Required work -> Begin at the start of the data and stop after the line that contains "This screenshot has". Write those lines out again, substituting "a single action" for "one action" and leaving everything else unchanged.
[Begin]
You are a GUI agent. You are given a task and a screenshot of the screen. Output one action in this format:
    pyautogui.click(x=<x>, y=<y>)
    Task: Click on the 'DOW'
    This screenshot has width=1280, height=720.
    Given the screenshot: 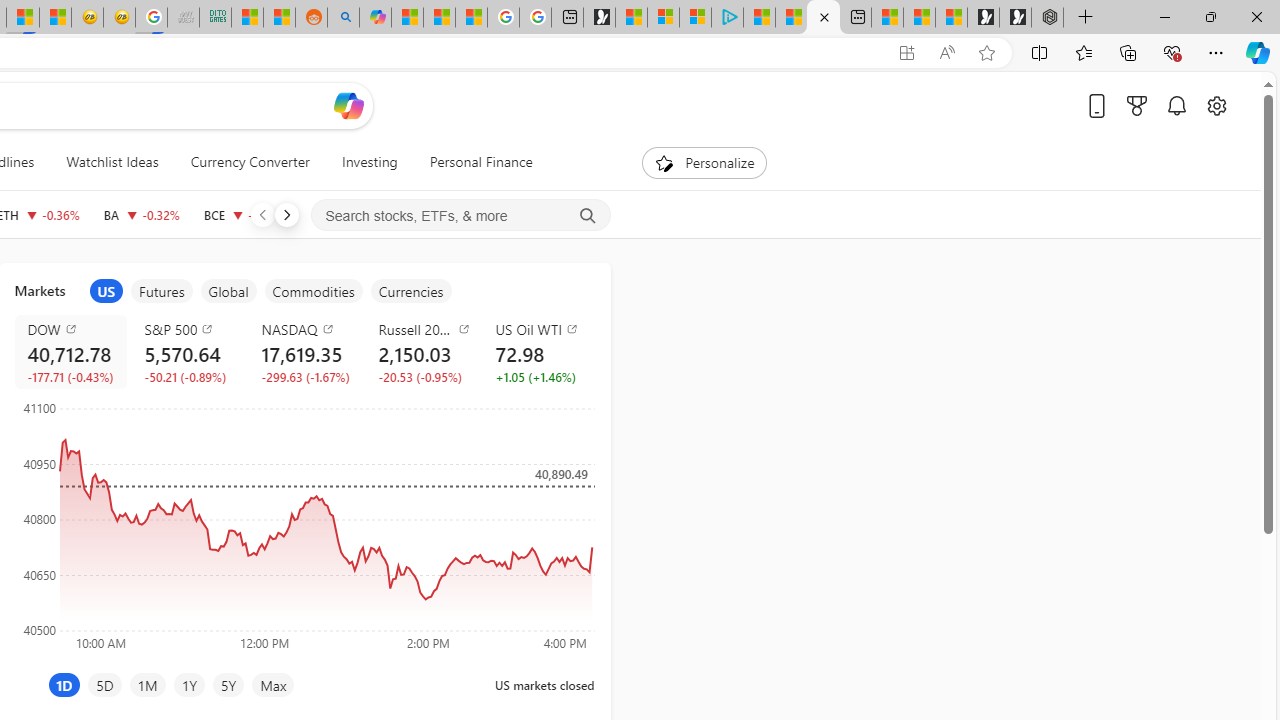 What is the action you would take?
    pyautogui.click(x=74, y=328)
[End]
Task answer ->
You are a GUI agent. You are given a task and a screenshot of the screen. Output a single action in this format:
    pyautogui.click(x=<x>, y=<y>)
    Task: Click on the 'DOW'
    This screenshot has width=1280, height=720.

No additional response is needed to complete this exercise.